_Exercise prompt_
Could you rewrite the material from the line with "The image size is (637, 633)." through the end, requests included, adding 143 to every coordinate in the answers and leaving all other numbers unchanged?

_Records to process_
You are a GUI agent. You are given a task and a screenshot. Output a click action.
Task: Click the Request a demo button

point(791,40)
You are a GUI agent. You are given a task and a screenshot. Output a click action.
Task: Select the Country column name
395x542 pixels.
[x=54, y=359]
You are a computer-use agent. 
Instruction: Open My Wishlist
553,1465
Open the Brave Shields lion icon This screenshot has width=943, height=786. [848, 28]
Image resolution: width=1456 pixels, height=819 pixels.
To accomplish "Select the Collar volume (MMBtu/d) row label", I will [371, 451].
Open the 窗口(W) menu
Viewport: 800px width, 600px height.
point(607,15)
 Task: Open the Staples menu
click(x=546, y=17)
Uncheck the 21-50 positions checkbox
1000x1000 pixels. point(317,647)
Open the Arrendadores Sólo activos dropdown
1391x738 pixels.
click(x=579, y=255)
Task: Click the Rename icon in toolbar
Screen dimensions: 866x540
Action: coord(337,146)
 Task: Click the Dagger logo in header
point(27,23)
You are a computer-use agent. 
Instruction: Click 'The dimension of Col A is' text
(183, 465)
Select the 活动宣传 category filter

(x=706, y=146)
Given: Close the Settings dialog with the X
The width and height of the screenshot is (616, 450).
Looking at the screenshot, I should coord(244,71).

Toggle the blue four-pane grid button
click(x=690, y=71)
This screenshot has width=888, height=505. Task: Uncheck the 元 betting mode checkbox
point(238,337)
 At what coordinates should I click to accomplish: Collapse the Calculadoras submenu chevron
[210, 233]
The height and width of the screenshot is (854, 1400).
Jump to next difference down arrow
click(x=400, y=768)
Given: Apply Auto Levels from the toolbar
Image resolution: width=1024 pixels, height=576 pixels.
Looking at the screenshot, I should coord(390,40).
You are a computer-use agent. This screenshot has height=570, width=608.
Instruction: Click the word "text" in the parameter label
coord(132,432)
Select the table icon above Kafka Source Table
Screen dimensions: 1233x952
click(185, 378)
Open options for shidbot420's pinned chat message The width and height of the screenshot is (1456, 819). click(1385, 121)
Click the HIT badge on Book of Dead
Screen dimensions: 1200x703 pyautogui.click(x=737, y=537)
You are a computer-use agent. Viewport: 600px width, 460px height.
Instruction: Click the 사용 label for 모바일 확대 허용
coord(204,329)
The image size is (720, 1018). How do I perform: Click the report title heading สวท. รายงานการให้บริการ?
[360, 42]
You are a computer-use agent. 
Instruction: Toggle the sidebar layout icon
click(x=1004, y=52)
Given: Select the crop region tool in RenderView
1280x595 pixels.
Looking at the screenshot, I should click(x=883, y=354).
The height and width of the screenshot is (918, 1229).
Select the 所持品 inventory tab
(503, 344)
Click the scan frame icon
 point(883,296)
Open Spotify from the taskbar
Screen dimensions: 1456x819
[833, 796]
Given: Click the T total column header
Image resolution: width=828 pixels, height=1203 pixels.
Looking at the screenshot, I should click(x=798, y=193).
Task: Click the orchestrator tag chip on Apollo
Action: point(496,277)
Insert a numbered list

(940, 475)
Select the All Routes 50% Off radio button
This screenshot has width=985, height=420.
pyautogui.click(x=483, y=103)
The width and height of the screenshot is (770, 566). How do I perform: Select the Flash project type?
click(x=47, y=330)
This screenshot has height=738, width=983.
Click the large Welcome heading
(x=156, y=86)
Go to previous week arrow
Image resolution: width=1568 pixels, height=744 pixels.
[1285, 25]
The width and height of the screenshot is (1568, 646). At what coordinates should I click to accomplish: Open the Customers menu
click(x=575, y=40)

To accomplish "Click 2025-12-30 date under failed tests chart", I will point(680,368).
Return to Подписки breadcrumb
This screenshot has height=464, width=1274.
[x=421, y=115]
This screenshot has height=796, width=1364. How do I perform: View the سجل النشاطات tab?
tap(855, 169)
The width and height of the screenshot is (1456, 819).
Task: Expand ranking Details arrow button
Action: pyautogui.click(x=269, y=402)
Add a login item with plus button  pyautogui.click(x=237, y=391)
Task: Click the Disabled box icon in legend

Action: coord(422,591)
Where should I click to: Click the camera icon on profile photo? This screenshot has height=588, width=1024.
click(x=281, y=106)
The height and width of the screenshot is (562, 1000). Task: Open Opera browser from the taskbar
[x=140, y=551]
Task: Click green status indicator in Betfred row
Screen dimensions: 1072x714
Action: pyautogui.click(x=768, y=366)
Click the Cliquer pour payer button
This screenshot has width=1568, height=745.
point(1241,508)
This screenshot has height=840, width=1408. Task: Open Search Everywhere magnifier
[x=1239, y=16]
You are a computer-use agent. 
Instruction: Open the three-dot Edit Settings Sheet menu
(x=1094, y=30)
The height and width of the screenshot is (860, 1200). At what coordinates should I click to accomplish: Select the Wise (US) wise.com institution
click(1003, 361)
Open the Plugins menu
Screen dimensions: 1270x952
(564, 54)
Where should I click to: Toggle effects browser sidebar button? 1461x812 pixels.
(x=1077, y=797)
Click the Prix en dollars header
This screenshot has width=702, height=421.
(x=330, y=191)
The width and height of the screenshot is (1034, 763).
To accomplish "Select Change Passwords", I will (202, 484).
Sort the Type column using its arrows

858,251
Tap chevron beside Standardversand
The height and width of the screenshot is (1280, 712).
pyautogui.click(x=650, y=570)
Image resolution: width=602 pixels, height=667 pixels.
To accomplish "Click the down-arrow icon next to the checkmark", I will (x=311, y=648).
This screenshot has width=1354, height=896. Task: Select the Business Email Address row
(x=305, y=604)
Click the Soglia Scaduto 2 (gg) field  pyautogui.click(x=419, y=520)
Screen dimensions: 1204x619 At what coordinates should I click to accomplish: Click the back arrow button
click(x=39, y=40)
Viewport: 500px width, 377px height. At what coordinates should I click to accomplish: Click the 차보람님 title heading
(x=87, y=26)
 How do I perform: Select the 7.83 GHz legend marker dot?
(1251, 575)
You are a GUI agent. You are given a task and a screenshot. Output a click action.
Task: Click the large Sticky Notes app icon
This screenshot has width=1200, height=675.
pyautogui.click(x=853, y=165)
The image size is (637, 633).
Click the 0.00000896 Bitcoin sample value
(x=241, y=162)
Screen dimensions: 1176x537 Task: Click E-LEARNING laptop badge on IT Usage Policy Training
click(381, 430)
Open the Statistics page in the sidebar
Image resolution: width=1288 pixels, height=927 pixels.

_Correct answer_
The image size is (637, 633).
Click the 0.00000896 Bitcoin sample value
(x=384, y=305)
Screen dimensions: 1176x537 Task: Click E-LEARNING laptop badge on IT Usage Policy Training
click(524, 573)
Open the Statistics page in the sidebar
Image resolution: width=1288 pixels, height=927 pixels.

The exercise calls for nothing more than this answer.